Each month a group from Wintercomfort visits the University of Cambridge Museums (UCM). Visits are advertised at the Wintercomfort centre and in the wider community, where Fran Bailey, Access and Outreach Officer, offers and promotes the sessions.
This partnership began as a series of monthly sessions at the Fitzwilliam Museum, focusing on a particular gallery or new exhibition at the Museum for an informal talk and explore. Group members then create their own art with a practical activity in the Museum’s art studio. We have worked with sculpture, porcelain, soap carvings, embossing, lino printing, decorated boxes, sketching, painting and more.
Over time the partnership has developed. We have a core of familiar faces who are regular members and equally we welcome some new people each time. Participants help to shape the programme by choosing and planning visits which look interesting to them, with regular discussion and feedback over coffee!
Over the last two years, the project has extended the variety and scope of sessions on offer by working with partners from the UCM group. This gives an even wider range of objects and areas of interest – attracting some different members to the group depending on the collections advertised, giving a wider choice of cultural activity and experience.
Each session is structured in a similar way, starting with a warm welcome and a safe place to put our coats, then an informal tour of the galleries and collections with plenty of opportunity for questions and discussion. Finally we all take half an hour at the end for tea, coffee and biscuits where we can continue our discussions, or make some art related to the day’s activity.
For example we have enjoyed facilitated visits to the following places who offered us a wealth of wonderful objects and accompanying stories:
– The Botanic Garden: summer and autumn seasonal visits to this beautiful open space where we had the opportunity for photography. This has led on to Wintercomfort and the Garden forging their own relationship with a series of more regular visits and sessions.
– The Museum of Zoology, who brought out wonderful handling boxes of shells, animal bones, insects and other natural wonders for us to explore. We linked this to natural materials in the art that we see displayed in the Fitzwilliam Museum.
– The Museum of Archaeology and Anthropology: personalised tours of new exhibitions including local archaeology, the Another India exhibition, and a handling box of world artefacts for participants to explore.
– The Polar Museum – Exploratory tours with handling objects, once even featuring an early view of Captain Scott’s own photographs of his journey to the South Pole.
– Personalised visits led especially for us by educators at the Museum of Classical Archaeology, the Whipple Museum of the History of Science and Kettle’s Yard.
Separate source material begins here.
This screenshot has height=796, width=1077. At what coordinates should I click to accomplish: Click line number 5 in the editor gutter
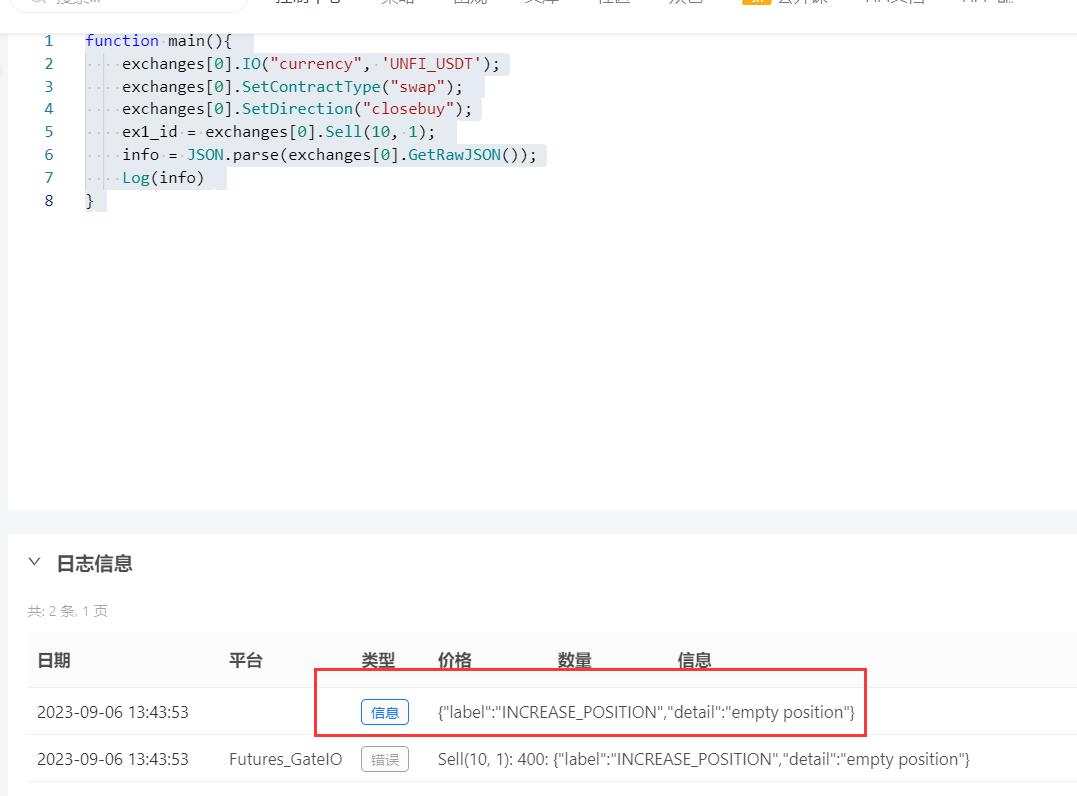point(48,132)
With huge thanks to all the participants and thanks to all of the UCM educators and teams for welcome, expertise, and coffee and tea!
Fran Bailey from Wintercomfort said, “…so many people have benefited from [the sessions]. I never fail to be amazed at how much people enjoy coming along, their reactions to the exhibits and how it can bring someone out of their shell – I think it is very therapeutic.”
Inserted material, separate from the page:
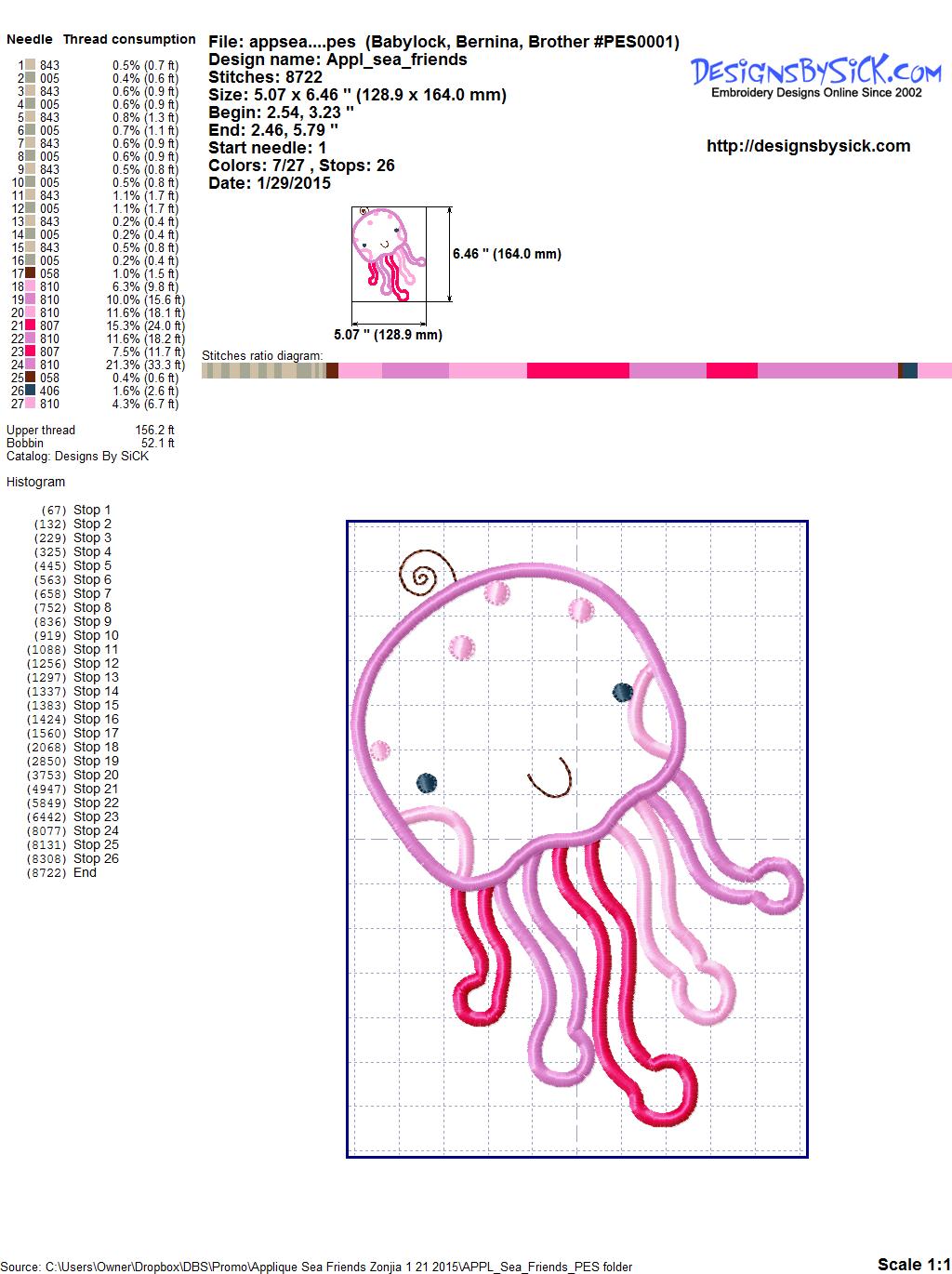952x1274 pixels.
Task: Click the Scale 1:1 label
Action: [913, 1264]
Naomi Chapman, Polar Museum educator, said “It is always great to meet the Wintercomfort group and particularly to swap stories inspired by adventures in the museum and in real lives.”
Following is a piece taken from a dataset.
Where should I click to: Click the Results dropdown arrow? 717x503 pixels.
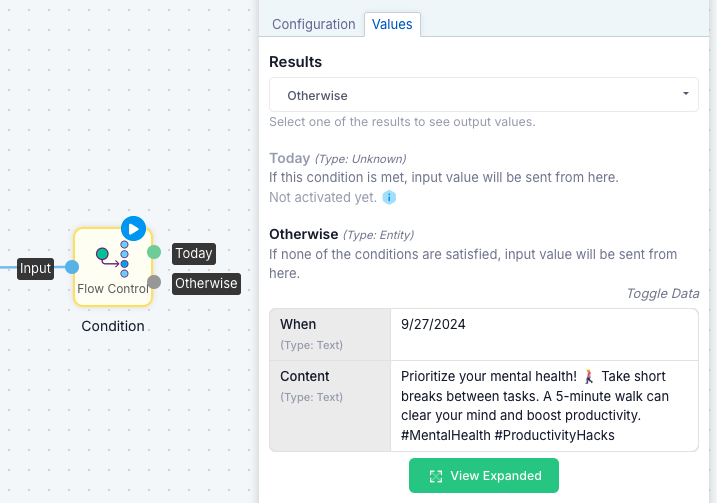tap(685, 94)
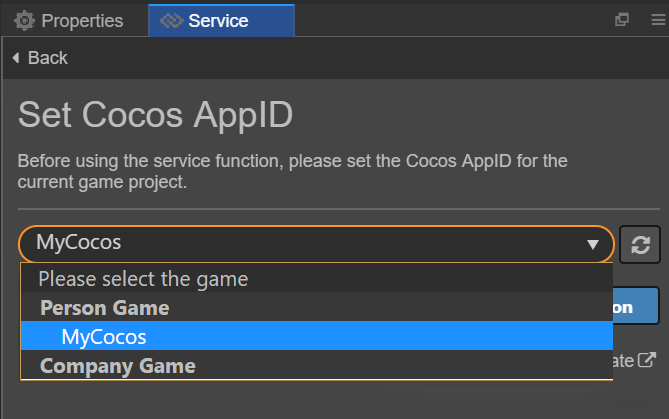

Quotes from three participants, amongst many, include the following:
“You inspire us every time.”
“I don’t know what I’d do without this place.”
“It’s something to look forward to – and that’s so important.”
Photographs are from the Seasonal Winter session (December 2017) where we explored light and gold in renaissance paintings at the Fitzwilliam Museum, inspiring us to make decorative tealights to share around the galleries and the cafe at Wintercomfort itself.